• PROBLEM TO WORK ON: Hunt through the lines below for the string "Task" and copy each one that has it.

Stored data entries
************
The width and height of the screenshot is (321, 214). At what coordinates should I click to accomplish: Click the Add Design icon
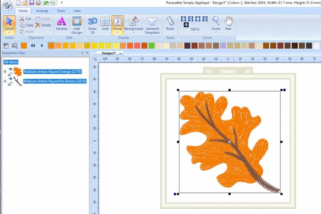coord(77,24)
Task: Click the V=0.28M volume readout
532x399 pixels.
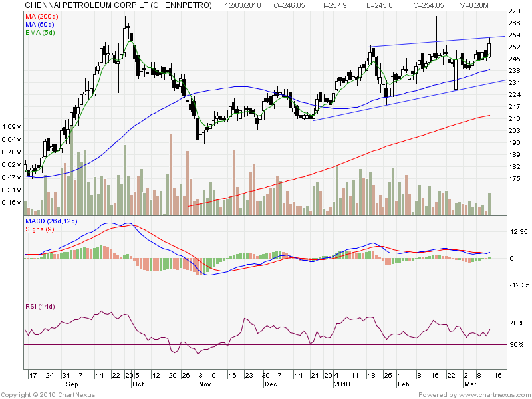Action: 473,7
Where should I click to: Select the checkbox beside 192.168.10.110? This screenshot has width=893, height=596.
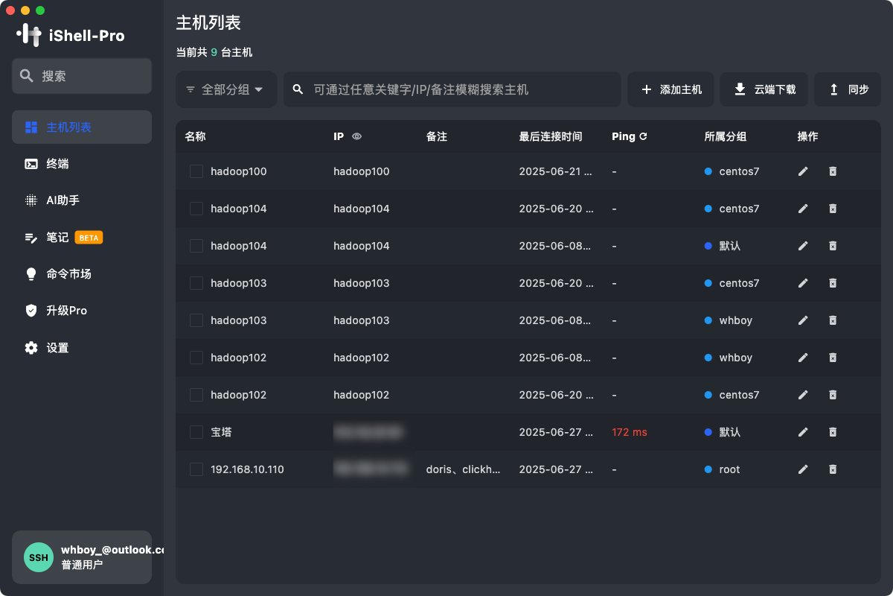196,469
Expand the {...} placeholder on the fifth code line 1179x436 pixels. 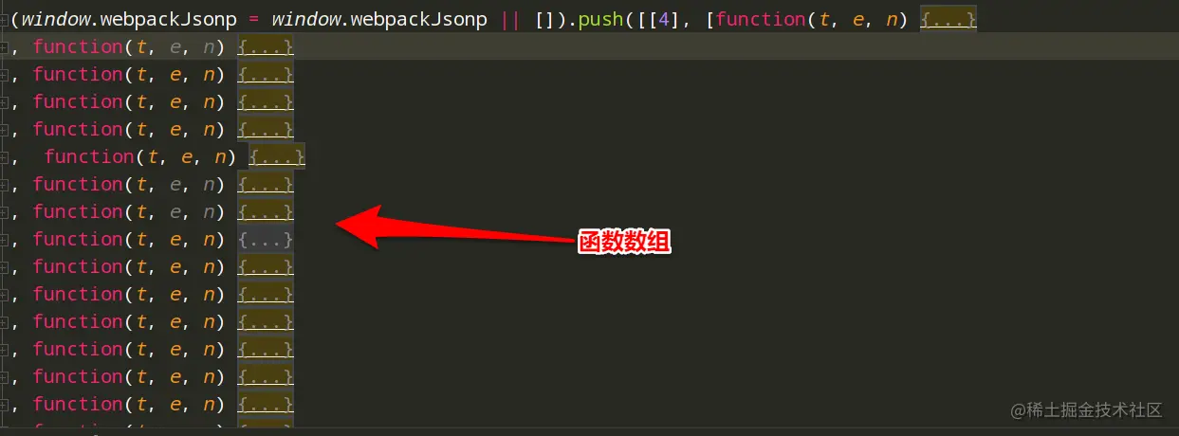266,129

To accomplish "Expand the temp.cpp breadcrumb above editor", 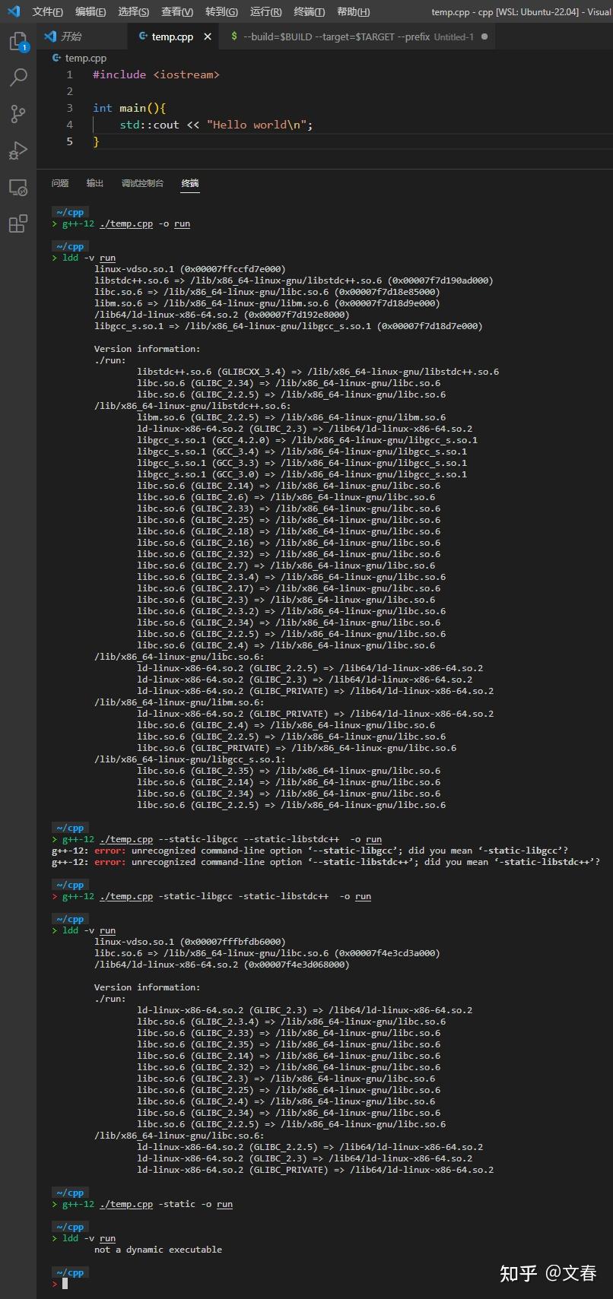I will [85, 58].
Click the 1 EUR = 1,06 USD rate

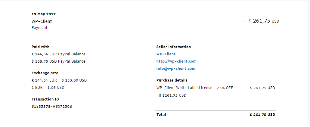48,88

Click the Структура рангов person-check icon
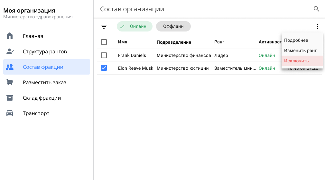(10, 51)
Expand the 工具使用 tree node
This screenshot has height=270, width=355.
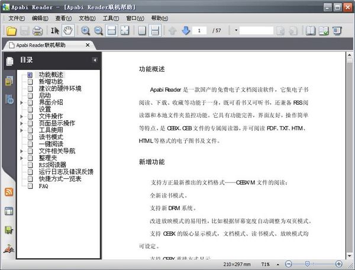[x=22, y=130]

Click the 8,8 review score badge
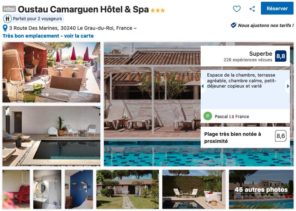click(280, 56)
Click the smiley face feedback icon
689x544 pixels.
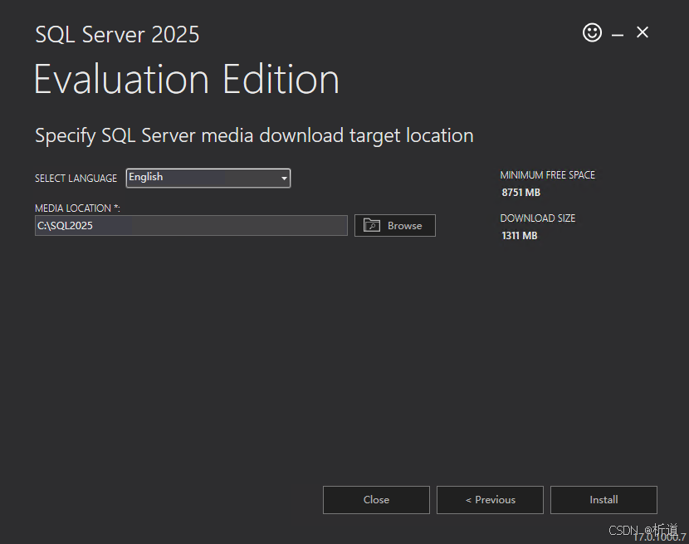(592, 32)

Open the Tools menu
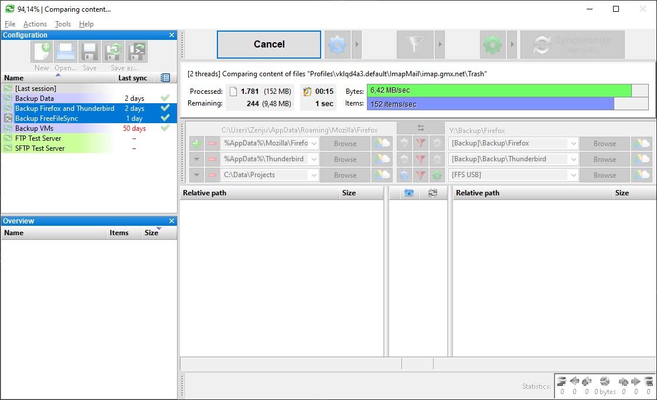coord(63,24)
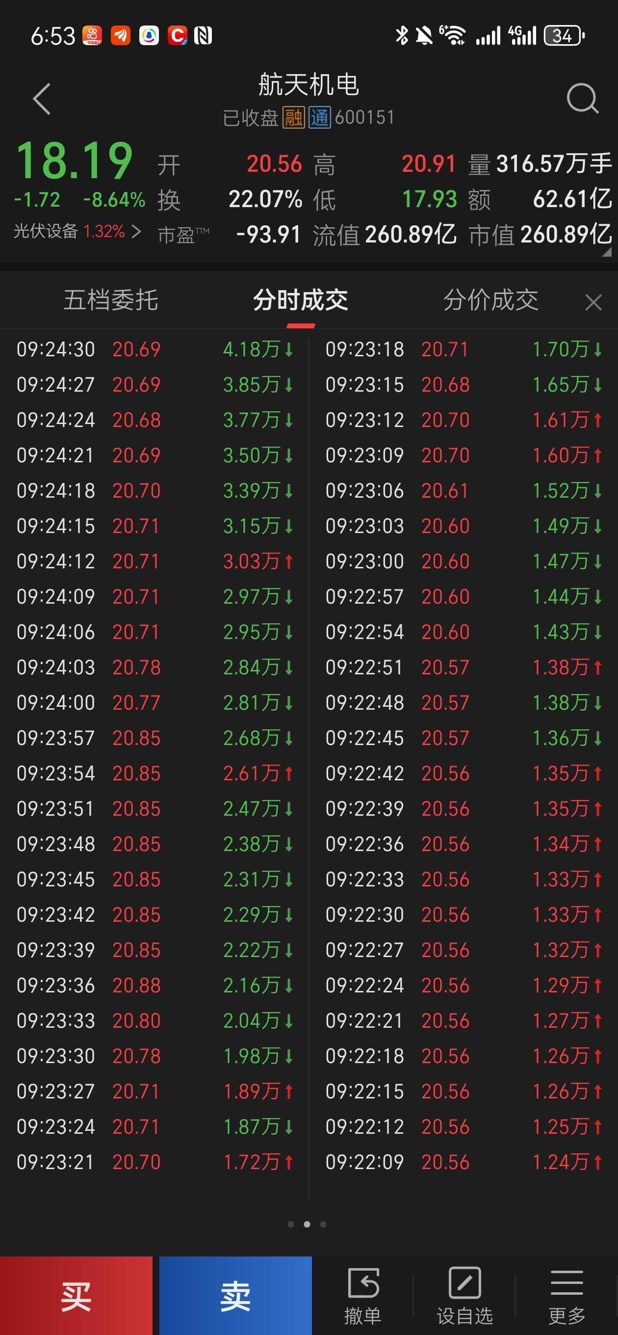Switch to 五档委托 tab

111,301
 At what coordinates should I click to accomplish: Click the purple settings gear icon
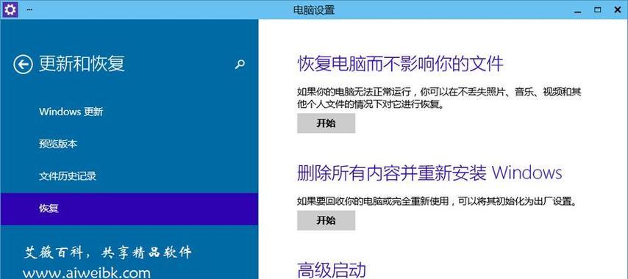[x=10, y=10]
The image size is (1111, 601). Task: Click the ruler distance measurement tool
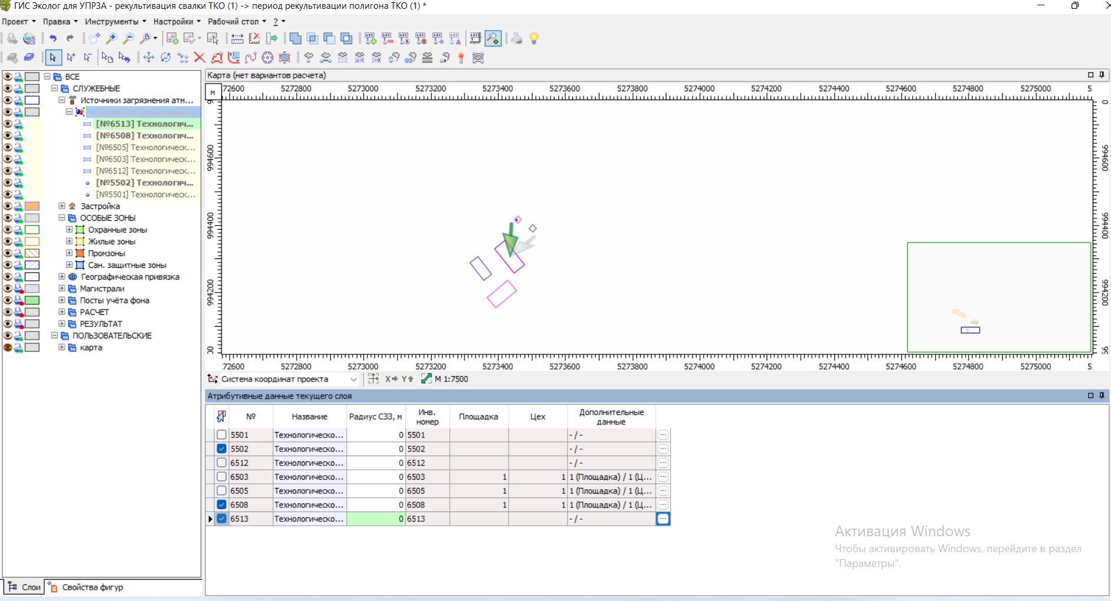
************
• SOLUTION TO THIS PROBLEM:
Task: Click the V=0.28M volume readout
The image size is (1111, 601). Task: Click the ruler distance measurement tool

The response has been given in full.